:: EXERCISE DESCRIPTION ::
Below are records. Copy every line with "screenshot" in it.

### ENTRIES PROVIDED

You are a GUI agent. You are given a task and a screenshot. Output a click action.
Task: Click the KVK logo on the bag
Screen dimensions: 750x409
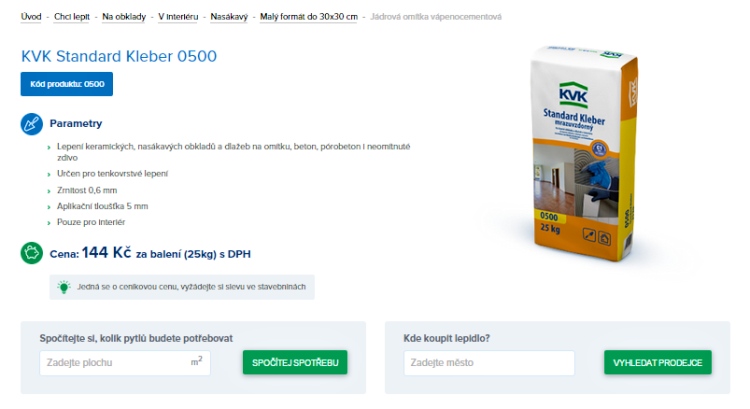tap(574, 95)
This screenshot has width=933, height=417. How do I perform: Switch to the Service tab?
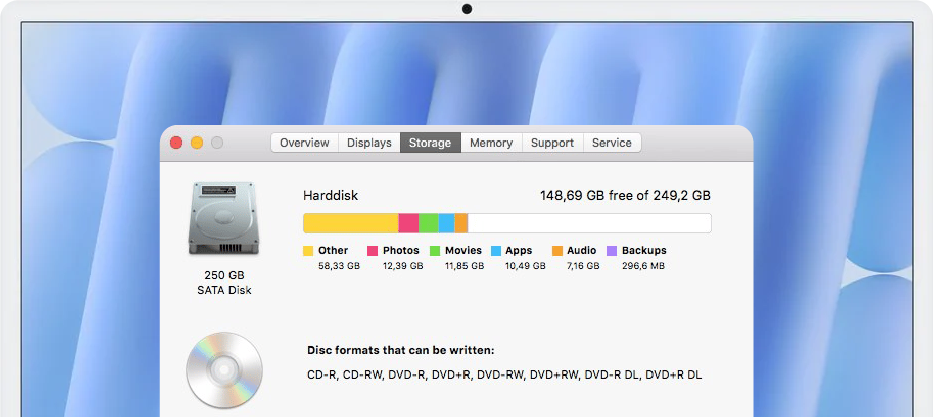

######

:: RESPONSE TO THIS TASK ::
You are a GUI agent. You are given a task and a screenshot. Output a click action.
This screenshot has width=933, height=417. How do I perform: Switch to the Service tab?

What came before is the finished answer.